Leon lief ihm nicht nach, um ihm den Mund zuzuhalten, sondern begab sich in seine Wohnung, in der er jetzt allein war. Er nahm aus dem Koffer das Paket, welches die halben Banknoten enthielt. Diesen Banknoten war ein mit chemischer Tinte vervielfältigter Brief beigelegt.
»Mitbürger! Mit den halben Banknoten, die man anläßlich der Wahl unter Euch vertheilte, wollen Euch die Herren betrügen. Nach der Wahl werden sie Euch sagen, daß die andere Hälfte jeder Banknote im nächsten Dorfe sei. Wenn die Hälfte mit der männlichen Figur in Batok vertheilt ist, so ist die Hälfte mit der weiblichen Figur in Mor vertheilt: zwei Wähler mögen die ihnen gegebenen Hälften zusammenkleben, so wird daraus eine ganze Banknote werden. Davon könnt Ihr Euch überzeugen, wenn die benachbarten Ortschaften ihre halben Banknoten vergleichen: was gut sein wird, im vorhinein zu wissen.«
Diejenige, der die Banknoten-Manipulation anvertraut war, hatte diese auch getreulich erledigt und nur die Perfidie begangen, daß sie die Hälfte beider Pakete vertauschte. Herrn Dumka kam es nicht in den Sinn, dies zu untersuchen. Er sah, daß es halbe Banknoten waren und vertheilte dieselben zuerst in Batok und Kopronak, dann in Csiva und Mor; die beiden erstgenannten Dörfer erhielten die Hälften mit den männlichen, die beiden letzteren die Hälften mit den weiblichen Figuren.
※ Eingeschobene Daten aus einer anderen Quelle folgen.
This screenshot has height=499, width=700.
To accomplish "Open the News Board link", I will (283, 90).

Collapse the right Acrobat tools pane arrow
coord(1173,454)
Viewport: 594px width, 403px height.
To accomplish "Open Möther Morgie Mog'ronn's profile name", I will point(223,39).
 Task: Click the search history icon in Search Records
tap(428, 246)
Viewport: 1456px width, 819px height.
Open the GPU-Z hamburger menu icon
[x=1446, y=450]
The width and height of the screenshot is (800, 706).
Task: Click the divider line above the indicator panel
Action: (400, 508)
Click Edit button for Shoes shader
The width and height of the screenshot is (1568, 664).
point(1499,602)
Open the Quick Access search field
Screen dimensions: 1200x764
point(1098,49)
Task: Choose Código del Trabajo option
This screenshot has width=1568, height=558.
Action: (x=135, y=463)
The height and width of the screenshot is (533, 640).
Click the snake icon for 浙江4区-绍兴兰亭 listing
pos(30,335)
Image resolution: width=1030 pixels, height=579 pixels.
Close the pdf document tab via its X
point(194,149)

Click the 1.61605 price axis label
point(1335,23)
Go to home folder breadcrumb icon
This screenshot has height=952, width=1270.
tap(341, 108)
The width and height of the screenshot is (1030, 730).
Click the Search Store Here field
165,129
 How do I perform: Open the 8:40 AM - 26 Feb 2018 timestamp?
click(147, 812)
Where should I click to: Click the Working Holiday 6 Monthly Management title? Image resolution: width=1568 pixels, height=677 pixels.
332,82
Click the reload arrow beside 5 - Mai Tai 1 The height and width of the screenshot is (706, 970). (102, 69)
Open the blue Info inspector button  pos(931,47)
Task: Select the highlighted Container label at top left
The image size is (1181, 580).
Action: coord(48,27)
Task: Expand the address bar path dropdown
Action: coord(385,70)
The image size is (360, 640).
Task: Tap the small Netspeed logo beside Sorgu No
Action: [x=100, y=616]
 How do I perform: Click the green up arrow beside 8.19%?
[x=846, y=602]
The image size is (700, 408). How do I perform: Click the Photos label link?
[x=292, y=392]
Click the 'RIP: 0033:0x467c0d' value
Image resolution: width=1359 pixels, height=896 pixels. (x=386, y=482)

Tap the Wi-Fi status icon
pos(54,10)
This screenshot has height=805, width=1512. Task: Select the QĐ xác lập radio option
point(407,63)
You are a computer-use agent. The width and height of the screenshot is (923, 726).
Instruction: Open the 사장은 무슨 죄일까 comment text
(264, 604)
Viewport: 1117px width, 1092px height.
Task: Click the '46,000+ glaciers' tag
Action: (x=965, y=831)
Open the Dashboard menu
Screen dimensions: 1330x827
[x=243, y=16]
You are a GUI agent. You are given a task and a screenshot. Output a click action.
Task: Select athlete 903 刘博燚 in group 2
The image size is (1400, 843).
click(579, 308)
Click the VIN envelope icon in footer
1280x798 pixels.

Leon wußte dies und übernahm das andere Paket. Er konnte dessen gewiß sein, daß die Mitbürger, sowie sie durch anonyme Briefe verständigt sind, die Sache unter sich ausgleichen und in ihrem Zorne gar nicht nach Sipota kommen; sie glauben, man habe sie halb betrogen, sie begnügen sich mit der Hälfte des Gewinnes und für die andere Hälfte betrügen sie den Seelenkäufer ganz. Auch auf die Endkatastrophe konnte man mit Bestimmtheit rechnen. Daß Alienor das letzte Stadium nicht abwartet, darauf konnte man Gift nehmen.
Und so werden tausend Stimmen zu Hause bleiben.
Leon erwies also der Baroneß Pompeja die Freundschaft, daß er Alienor von der Etelvarer Kandidatur und damit auch von dem Verlobungsringe der schönen Prinzessin Raphaela befreite. Und Baroneß Pompeja ließ den Fürsten Nornenstein fünfzigtausend Gulden verlieren, damit sie – Alienor nicht verliere.
Leon dachte lange darüber nach ... Wie groß ist Frauenliebe! ... Wie groß ist Frauentrug!